Несколько дней Анна звонила по справочным службам, пока не раздобыла телефон Ковнера. Они оба очень волновались, когда решились позвонить. Долго никто не отвечал. Наконец, раздался женский голос. Анна попросила соединить ее с господином Ковнером. Женщина сухо ответила, что он подойти не может. А зачем он вам? — осведомилась она. Анна объяснила, что они пишут о нем книгу. На русском языке и для русских, которые о нем ничего не знают. И вот, понимаете, мы хотели бы встретиться, чтобы уточнить у него какие-то детали.

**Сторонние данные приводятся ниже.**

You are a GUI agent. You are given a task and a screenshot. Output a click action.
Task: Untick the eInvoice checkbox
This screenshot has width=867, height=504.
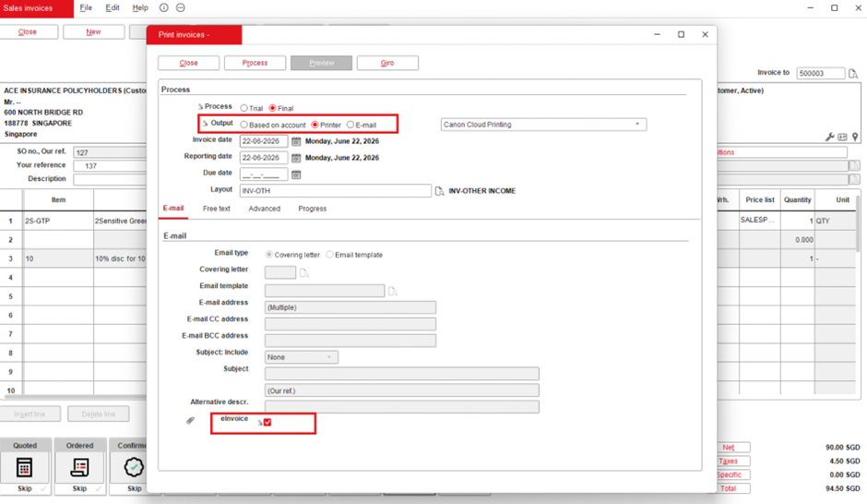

Женщина смягчилась и сказала, что Ковнер болен, а она за ним ухаживает. Нет, не родственница, просто сиделка. У него что-то с горлом, он не может говорить. Через несколько недель предстоит операция в США. Так что о беседе сейчас не может быть речи. Да, она передаст ему пожелания скорейшего выздоровления. А потом женщина неожиданно предложила дать им телефоны двух его друзей. Возможно, те согласятся что-то рассказать — один жил где-то на севере, а другой — в Тель-Авиве. Они начали с него и легко дозвонились. Через несколько дней Анна и Рува отправились на встречу с ним в особо роскошный дом престарелых, где доживали свой век видные сионисты. Друга Ковнера звали Эфраим. Он оказался красивым стариком с глубокими морщинами на лице, в свои 70 лет не утратившим ни память, ни ясность ума. Они проговорили больше трех часов, сидя в холле, а потом и в его комнате, куда им принесли чай, пирожки и конфеты. Эфраим встретил их радушно и радостно. Он был человек активный и, как признался им, смущенно улыбаясь, даже поет в местном хоре. Он был совсем одинок. Жена умерла давно, а единственный сын погиб в войну 73-го года. Эфраим много рассказывал им о тех далеких временах, об Абе, о себе. Навещали его редко. Контактов с людьми из большого мира, как он выразился, ему явно не хватало.